Respiratory pathogen profile
In this study, the characteristics of the main recognized respiratory pathogens in bat samples were analyzed. In 104 bat lung tissue samples, nine candidate causative respiratory pathogens were detected: Streptococcus, Neisseria, Orthomonas, unidentified Clostridium, Aeromoas, Vibrio, Acinetobacter, Morganella and Botox (S4 Fig). Overall, the abundance of pathogenic bacteria in Hebei samples was higher than that in the other two groups. Hebei samples had higher levels of Acinetobacter, Botox and Orthomonas than samples from Henan and Guizhou. Henan samples had higher levels of Vibrio than the other two groups. The samples from Guizhou and Hebei generally contained unidentified Clostridium, and the highest levels were found in samples Hebei 30, 31 and 32. However, the genera Streptococcus, Neisseria, Morganella and Aeromoas were found in samples from various regions.
DISCUSSION
Bats are unique among mammals because of their biological and immunological characteristics. Bats provide unique niches for many pathogenic bacteria to co-evolve with them. With the increased density of humans and rapid development of modern transportation, the spread of bat-borne pathogenic bacteria to humans may cause diseases and social panic. In this study, we performed 16S rRNA amplicon sequencing to comprehensively detect of pathogenic microorganisms from 104 bat lung tissue samples. A substantial number of bacterial sequencing reads was detected in 27 of the 104 bats [32]. Of six alpha diversity indices, four showed differences among samples from Hebei, Henan and Guizhou. PCoA indicated that the composition of microbiota in Guizhou samples was highly diverse (Fig 3). Furthermore, nine genera containing candidate causative respiratory pathogens (Streptococcus, Neisseria, Orthomonas, unidentified Clostridium, Aeromoas, Vibrio, Acinetobacter, Morganella and Botox) were detected in the samples. The abundance of pathogenic bacteria, particularly Acinetobacter, Botox, unidentified Clostridium and Orthomonas, was higher in Hebei samples. Among the pathogenic bacteria, Streptococcus and Neisseria widely colonize the respiratory tract in humans and animals [33]. Additionally, new species were isolated from bats, but no evidence has indicated that these bacteria can be transmitted from bats to humans [34,35].

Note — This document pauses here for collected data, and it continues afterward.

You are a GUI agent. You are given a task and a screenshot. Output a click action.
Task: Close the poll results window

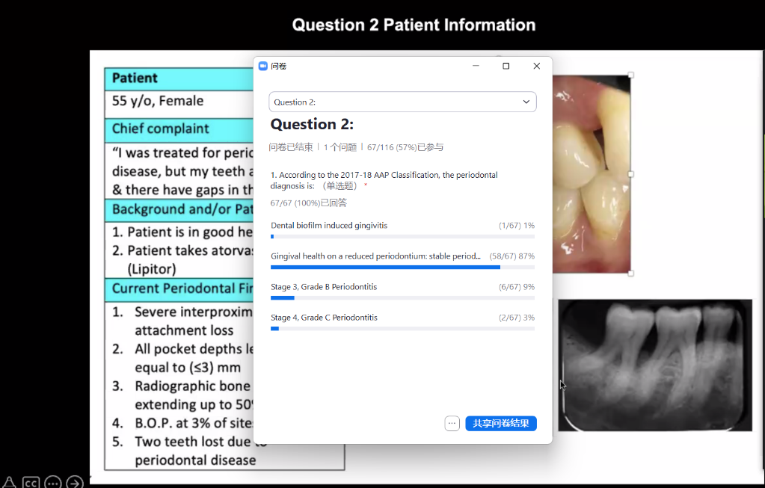coord(536,66)
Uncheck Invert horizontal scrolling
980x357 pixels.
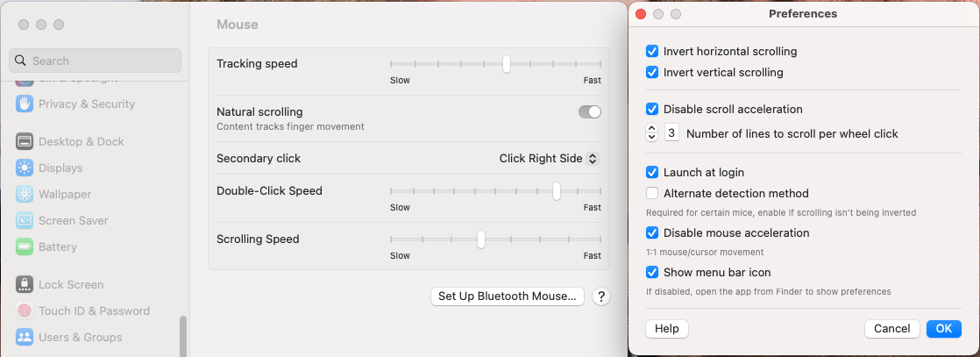tap(652, 52)
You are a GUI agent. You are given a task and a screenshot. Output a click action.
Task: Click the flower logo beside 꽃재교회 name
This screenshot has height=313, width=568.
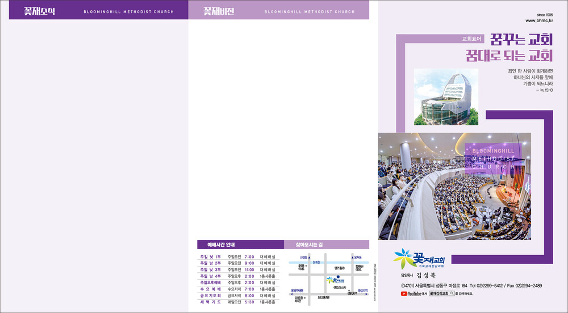[405, 259]
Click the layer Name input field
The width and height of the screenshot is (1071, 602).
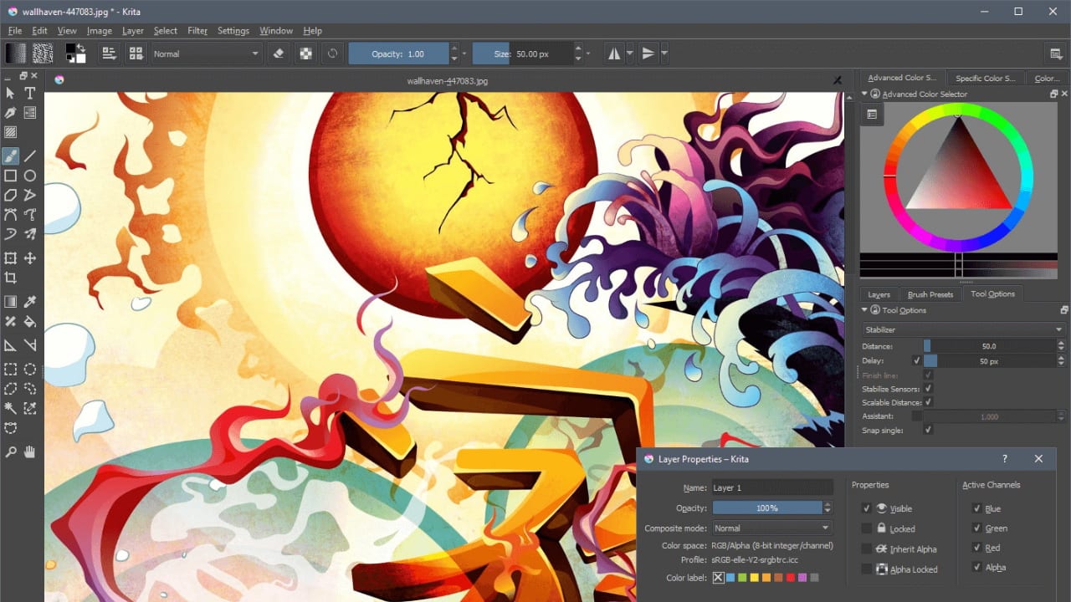pos(771,487)
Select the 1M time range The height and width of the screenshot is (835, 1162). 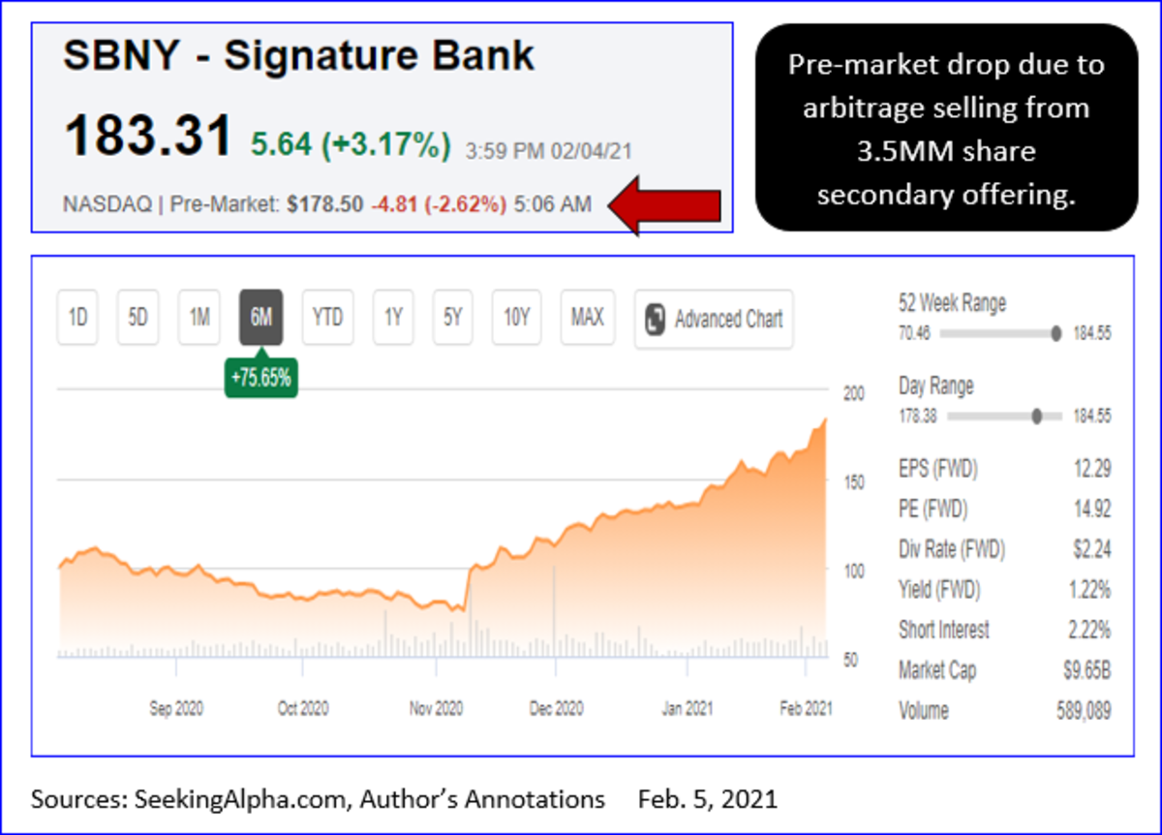pyautogui.click(x=199, y=318)
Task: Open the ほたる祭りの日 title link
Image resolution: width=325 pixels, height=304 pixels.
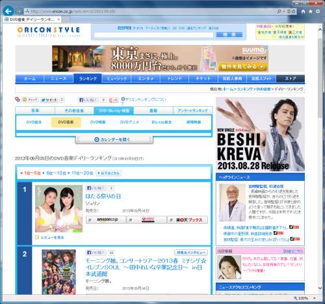Action: coord(103,196)
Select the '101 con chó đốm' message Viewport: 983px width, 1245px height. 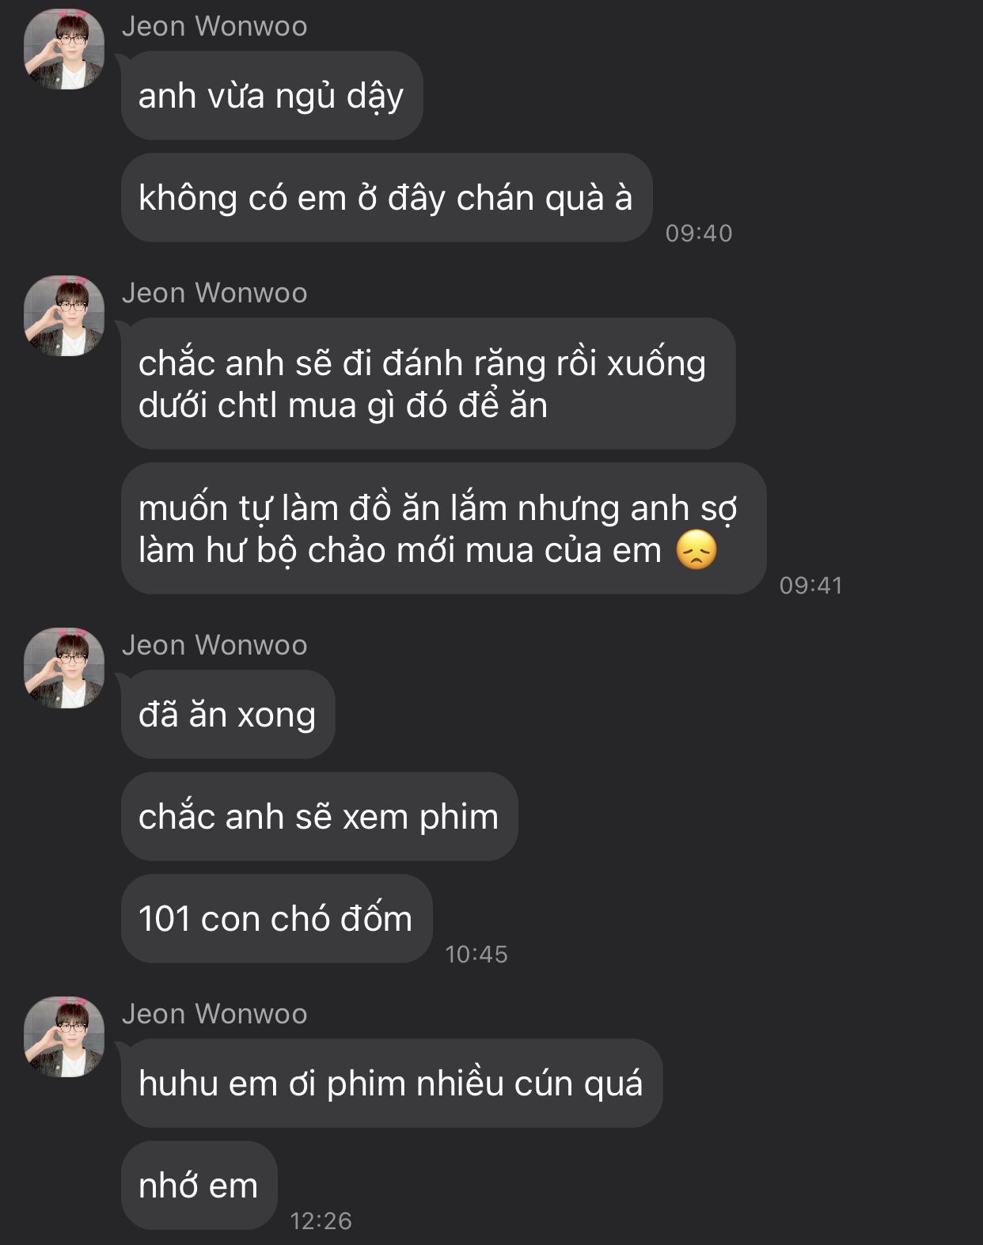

Because this study is largely descriptive, further studies are needed to understand the differences in the structure of bats’ lung microbiota and the surrounding environment. Future work would enhance the ability to culture representative pathogens and explore the differences in bacterial composition between bat lung tissue and the human body, focusing on the abundance of pathogenic bacteria, to find methods to prevent and manage clinical respiratory diseases.
In summary, we report the presence of many species of bacteria in samples of bat lung tissues, including nine genera of pathogenic bacteria. Because the habitat of bats overlaps with a range of human activities, more attention must be paid to the problem of respiratory infections. Measures should be taken to minimize contact of humans with bats and to promote respiratory safety during outings.